◆ YOUR GOAL: Reproduce the data below, substituting "interface agent" for every occurrence of "GUI agent" and leaving everything else unchanged.

◆ RECORDS SUPPLIED:
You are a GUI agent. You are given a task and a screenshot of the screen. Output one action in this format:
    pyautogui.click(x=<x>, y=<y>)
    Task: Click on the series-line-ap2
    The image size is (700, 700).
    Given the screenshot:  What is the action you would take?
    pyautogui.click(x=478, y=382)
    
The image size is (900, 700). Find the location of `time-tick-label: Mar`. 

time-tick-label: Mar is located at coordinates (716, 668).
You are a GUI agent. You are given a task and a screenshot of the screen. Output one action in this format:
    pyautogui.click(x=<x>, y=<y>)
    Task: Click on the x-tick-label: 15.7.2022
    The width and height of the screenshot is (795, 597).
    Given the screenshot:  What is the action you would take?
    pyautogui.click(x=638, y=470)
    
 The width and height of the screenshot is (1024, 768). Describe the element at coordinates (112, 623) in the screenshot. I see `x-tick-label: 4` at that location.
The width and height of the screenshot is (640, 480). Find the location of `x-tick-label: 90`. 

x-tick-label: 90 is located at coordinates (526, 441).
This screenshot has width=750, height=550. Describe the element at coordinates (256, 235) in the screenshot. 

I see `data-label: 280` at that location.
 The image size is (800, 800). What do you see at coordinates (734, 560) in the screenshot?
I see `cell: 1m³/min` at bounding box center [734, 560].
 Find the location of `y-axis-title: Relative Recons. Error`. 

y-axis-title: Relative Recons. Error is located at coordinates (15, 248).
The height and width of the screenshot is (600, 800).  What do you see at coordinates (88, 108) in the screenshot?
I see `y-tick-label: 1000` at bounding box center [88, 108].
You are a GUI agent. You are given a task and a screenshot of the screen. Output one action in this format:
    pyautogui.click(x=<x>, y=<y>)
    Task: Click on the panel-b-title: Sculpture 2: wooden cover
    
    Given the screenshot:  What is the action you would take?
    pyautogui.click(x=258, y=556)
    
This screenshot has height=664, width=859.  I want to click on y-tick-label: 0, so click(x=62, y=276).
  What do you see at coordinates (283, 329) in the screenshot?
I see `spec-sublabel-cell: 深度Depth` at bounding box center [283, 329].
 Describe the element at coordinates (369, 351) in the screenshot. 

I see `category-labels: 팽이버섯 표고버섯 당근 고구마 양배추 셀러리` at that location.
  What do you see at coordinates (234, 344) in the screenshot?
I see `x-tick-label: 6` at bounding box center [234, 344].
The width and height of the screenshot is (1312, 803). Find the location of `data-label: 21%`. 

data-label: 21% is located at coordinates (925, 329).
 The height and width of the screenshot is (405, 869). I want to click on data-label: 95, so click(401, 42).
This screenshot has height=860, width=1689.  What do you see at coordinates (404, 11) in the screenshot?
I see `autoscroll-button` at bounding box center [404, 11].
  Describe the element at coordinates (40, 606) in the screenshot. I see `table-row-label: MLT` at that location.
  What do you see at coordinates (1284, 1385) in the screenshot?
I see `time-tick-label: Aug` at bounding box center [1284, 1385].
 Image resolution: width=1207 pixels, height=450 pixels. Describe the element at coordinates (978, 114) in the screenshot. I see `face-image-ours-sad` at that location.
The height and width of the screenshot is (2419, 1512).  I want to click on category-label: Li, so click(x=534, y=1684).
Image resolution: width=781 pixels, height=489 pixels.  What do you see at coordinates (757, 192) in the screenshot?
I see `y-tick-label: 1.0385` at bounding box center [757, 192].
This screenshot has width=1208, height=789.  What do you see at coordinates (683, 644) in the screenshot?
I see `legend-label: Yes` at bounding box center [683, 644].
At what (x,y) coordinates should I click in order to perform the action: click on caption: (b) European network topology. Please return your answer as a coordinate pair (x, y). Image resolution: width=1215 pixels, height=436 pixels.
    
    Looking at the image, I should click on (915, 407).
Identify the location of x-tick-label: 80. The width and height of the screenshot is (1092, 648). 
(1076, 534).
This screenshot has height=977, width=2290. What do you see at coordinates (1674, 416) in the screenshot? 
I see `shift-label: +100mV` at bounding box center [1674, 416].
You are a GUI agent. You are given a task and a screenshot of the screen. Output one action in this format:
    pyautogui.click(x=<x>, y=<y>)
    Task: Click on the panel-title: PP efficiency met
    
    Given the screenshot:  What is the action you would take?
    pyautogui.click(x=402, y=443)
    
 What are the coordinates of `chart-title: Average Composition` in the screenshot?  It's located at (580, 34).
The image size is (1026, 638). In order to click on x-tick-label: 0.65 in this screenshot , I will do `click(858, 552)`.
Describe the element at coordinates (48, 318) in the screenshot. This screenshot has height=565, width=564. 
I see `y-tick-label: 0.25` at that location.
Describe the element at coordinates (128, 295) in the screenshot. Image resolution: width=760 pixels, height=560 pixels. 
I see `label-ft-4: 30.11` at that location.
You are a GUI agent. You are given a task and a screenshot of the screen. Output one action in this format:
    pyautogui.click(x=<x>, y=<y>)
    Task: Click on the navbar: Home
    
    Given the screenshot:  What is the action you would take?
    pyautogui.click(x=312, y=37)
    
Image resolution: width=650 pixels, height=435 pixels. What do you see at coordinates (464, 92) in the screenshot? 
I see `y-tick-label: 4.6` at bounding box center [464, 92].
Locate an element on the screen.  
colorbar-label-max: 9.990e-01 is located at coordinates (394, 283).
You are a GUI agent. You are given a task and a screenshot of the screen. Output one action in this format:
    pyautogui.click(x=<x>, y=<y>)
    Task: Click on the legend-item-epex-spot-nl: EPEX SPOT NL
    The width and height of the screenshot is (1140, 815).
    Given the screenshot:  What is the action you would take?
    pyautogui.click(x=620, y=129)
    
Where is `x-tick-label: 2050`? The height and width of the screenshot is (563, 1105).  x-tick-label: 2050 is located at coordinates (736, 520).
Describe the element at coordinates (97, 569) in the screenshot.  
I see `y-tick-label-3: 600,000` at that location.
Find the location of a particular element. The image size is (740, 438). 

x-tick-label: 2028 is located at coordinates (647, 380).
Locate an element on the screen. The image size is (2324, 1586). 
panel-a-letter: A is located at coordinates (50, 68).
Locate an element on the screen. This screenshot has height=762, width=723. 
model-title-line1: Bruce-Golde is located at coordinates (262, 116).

◆ WRITTEN RESPONSE:
You are a interface agent. You are given a task and a screenshot of the screen. Output one action in this format:
    pyautogui.click(x=<x>, y=<y>)
    Task: Click on the series-line-ap2
    The image size is (700, 700).
    Given the screenshot:  What is the action you would take?
    pyautogui.click(x=478, y=382)
    
The image size is (900, 700). Find the location of `time-tick-label: Mar`. 

time-tick-label: Mar is located at coordinates (716, 668).
You are a interface agent. You are given a task and a screenshot of the screen. Output one action in this format:
    pyautogui.click(x=<x>, y=<y>)
    Task: Click on the x-tick-label: 15.7.2022
    The width and height of the screenshot is (795, 597).
    Given the screenshot:  What is the action you would take?
    pyautogui.click(x=638, y=470)
    
 The width and height of the screenshot is (1024, 768). Describe the element at coordinates (112, 623) in the screenshot. I see `x-tick-label: 4` at that location.
The width and height of the screenshot is (640, 480). Find the location of `x-tick-label: 90`. 

x-tick-label: 90 is located at coordinates (526, 441).
This screenshot has width=750, height=550. Describe the element at coordinates (256, 235) in the screenshot. 

I see `data-label: 280` at that location.
 The image size is (800, 800). What do you see at coordinates (734, 560) in the screenshot?
I see `cell: 1m³/min` at bounding box center [734, 560].
 Find the location of `y-axis-title: Relative Recons. Error`. 

y-axis-title: Relative Recons. Error is located at coordinates (15, 248).
The height and width of the screenshot is (600, 800).  What do you see at coordinates (88, 108) in the screenshot?
I see `y-tick-label: 1000` at bounding box center [88, 108].
You are a interface agent. You are given a task and a screenshot of the screen. Output one action in this format:
    pyautogui.click(x=<x>, y=<y>)
    Task: Click on the panel-b-title: Sculpture 2: wooden cover
    
    Given the screenshot:  What is the action you would take?
    pyautogui.click(x=258, y=556)
    
This screenshot has height=664, width=859.  I want to click on y-tick-label: 0, so click(x=62, y=276).
  What do you see at coordinates (283, 329) in the screenshot?
I see `spec-sublabel-cell: 深度Depth` at bounding box center [283, 329].
 Describe the element at coordinates (369, 351) in the screenshot. 

I see `category-labels: 팽이버섯 표고버섯 당근 고구마 양배추 셀러리` at that location.
  What do you see at coordinates (234, 344) in the screenshot?
I see `x-tick-label: 6` at bounding box center [234, 344].
The width and height of the screenshot is (1312, 803). Find the location of `data-label: 21%`. 

data-label: 21% is located at coordinates (925, 329).
 The height and width of the screenshot is (405, 869). I want to click on data-label: 95, so click(401, 42).
This screenshot has height=860, width=1689.  What do you see at coordinates (404, 11) in the screenshot?
I see `autoscroll-button` at bounding box center [404, 11].
  Describe the element at coordinates (40, 606) in the screenshot. I see `table-row-label: MLT` at that location.
  What do you see at coordinates (1284, 1385) in the screenshot?
I see `time-tick-label: Aug` at bounding box center [1284, 1385].
 Image resolution: width=1207 pixels, height=450 pixels. Describe the element at coordinates (978, 114) in the screenshot. I see `face-image-ours-sad` at that location.
The height and width of the screenshot is (2419, 1512).  I want to click on category-label: Li, so click(x=534, y=1684).
Image resolution: width=781 pixels, height=489 pixels.  What do you see at coordinates (757, 192) in the screenshot?
I see `y-tick-label: 1.0385` at bounding box center [757, 192].
This screenshot has width=1208, height=789.  What do you see at coordinates (683, 644) in the screenshot?
I see `legend-label: Yes` at bounding box center [683, 644].
At what (x,y) coordinates should I click in order to perform the action: click on caption: (b) European network topology. Please return your answer as a coordinate pair (x, y). Image resolution: width=1215 pixels, height=436 pixels.
    
    Looking at the image, I should click on (915, 407).
Identify the location of x-tick-label: 80. The width and height of the screenshot is (1092, 648). 
(1076, 534).
This screenshot has height=977, width=2290. What do you see at coordinates (1674, 416) in the screenshot? 
I see `shift-label: +100mV` at bounding box center [1674, 416].
You are a interface agent. You are given a task and a screenshot of the screen. Output one action in this format:
    pyautogui.click(x=<x>, y=<y>)
    Task: Click on the panel-title: PP efficiency met
    
    Given the screenshot:  What is the action you would take?
    pyautogui.click(x=402, y=443)
    
 What are the coordinates of `chart-title: Average Composition` in the screenshot?  It's located at (580, 34).
The image size is (1026, 638). In order to click on x-tick-label: 0.65 in this screenshot , I will do `click(858, 552)`.
Describe the element at coordinates (48, 318) in the screenshot. This screenshot has height=565, width=564. 
I see `y-tick-label: 0.25` at that location.
Describe the element at coordinates (128, 295) in the screenshot. Image resolution: width=760 pixels, height=560 pixels. 
I see `label-ft-4: 30.11` at that location.
You are a interface agent. You are given a task and a screenshot of the screen. Output one action in this format:
    pyautogui.click(x=<x>, y=<y>)
    Task: Click on the navbar: Home
    
    Given the screenshot:  What is the action you would take?
    pyautogui.click(x=312, y=37)
    
Image resolution: width=650 pixels, height=435 pixels. What do you see at coordinates (464, 92) in the screenshot? 
I see `y-tick-label: 4.6` at bounding box center [464, 92].
Locate an element on the screen.  
colorbar-label-max: 9.990e-01 is located at coordinates (394, 283).
You are a interface agent. You are given a task and a screenshot of the screen. Output one action in this format:
    pyautogui.click(x=<x>, y=<y>)
    Task: Click on the legend-item-epex-spot-nl: EPEX SPOT NL
    The width and height of the screenshot is (1140, 815).
    Given the screenshot:  What is the action you would take?
    pyautogui.click(x=620, y=129)
    
Where is `x-tick-label: 2050`? The height and width of the screenshot is (563, 1105).  x-tick-label: 2050 is located at coordinates (736, 520).
Describe the element at coordinates (97, 569) in the screenshot.  
I see `y-tick-label-3: 600,000` at that location.
Find the location of a particular element. The image size is (740, 438). 

x-tick-label: 2028 is located at coordinates (647, 380).
Locate an element on the screen. The image size is (2324, 1586). 
panel-a-letter: A is located at coordinates (50, 68).
Locate an element on the screen. This screenshot has height=762, width=723. 
model-title-line1: Bruce-Golde is located at coordinates (262, 116).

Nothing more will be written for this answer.